This R package helps the user identify k-mers (e.g. di- or tri-nucleotides) present periodically in a set of genomic loci (typically regulatory elements). It is not aimed at identifying motifs separated by a conserved distance; for this type of analysis, please visit MEME website.
periodicDNA is available in Bioconductor. To install the current release use:
if (!requireNamespace("BiocManager", quietly = TRUE))
install.packages("BiocManager")
BiocManager::install("periodicDNA")
For advanced users, the most recent periodicDNA can be installed from Github as follows (might be buggy):
install.packages("devtools")
devtools::install_github("js2264/periodicDNA")
library(periodicDNA)
If you are using periodicDNA in your research, please cite:
periodicDNA: an R/Bioconductor package to investigate k-mer periodicity in DNA
J. Serizay & J. Ahringer
F1000Research, 2021
Distinctive regulatory architectures of germline-active and somatic genes in C. elegans
J. Serizay, Y. Dong, J. Jänes, M. Chesney, C. Cerrato & J. Ahringer
Genome Research, 2020
periodicDNA includes a vignette where its usage is illustrated.

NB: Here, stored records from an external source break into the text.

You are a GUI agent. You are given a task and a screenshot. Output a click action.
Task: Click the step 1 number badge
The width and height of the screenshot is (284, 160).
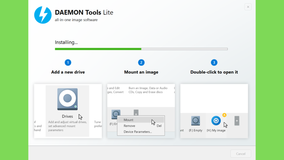pos(68,63)

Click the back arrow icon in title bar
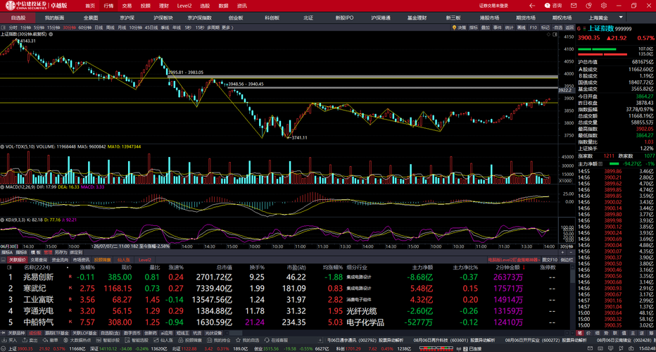pos(532,6)
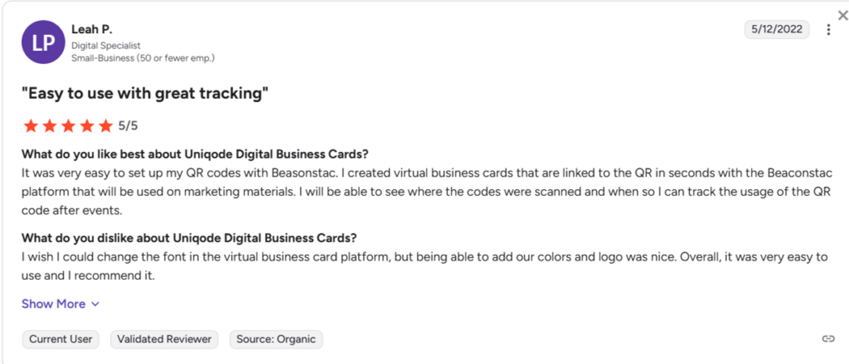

To access the vignette, please use:
vignette('periodicDNA')
The two main user-level functions of periodicDNA are getPeriodicity()
and
getPeriodicityTrack()
.
getPeriodicity()
is used to compute the power spectral density (PSD) of a chosen k-mer (i.e.TT
) in a set of sequences. The PSD score at a given period indicates the strength of the k-mer at this period.getPeriodicityTrack()
can be used to generate linear tracks representing the periodicity strength of a given k-mer at a chosen period, over genomic loci of interest.
data(ce11_TSSs)
PSDs <- getPeriodicity(
ce11_TSSs[['Ubiq.']],
genome = 'BSgenome.Celegans.UCSC.ce11',
motif = 'TT',
BPPARAM = MulticoreParam(12),
n_shuffling = 100
)
plotPeriodicityResults(PSDs)
data(ce11_proms)
WW_10bp <- getPeriodicityTrack(
genome = 'BSgenome.Celegans.UCSC.ce11',
granges = ce11_proms,
motif = 'WW',
period = 10,
bw_file = 'WW-10-bp-periodicity_over-proms.bw',
BPPARAM = MulticoreParam(12)
)
Warning: It is recommended to run this command across many processors
using BiocParallel. This command typically takes one day to produce
a periodicity track over 15,000 GRanges of 150 bp (with default parameters)
using BPPARAM = MulticoreParam(12)
.
It is highly recommended to run this command in a new screen
session.
Code contributions, bug reports, fixes and feature requests are most welcome. Please make any pull requests against the master branch at https://github.com/js2264/periodicityDNA and file issues at https://github.com/js2264/periodicityDNA/issues
periodicDNA is licensed under the GPL-3 license.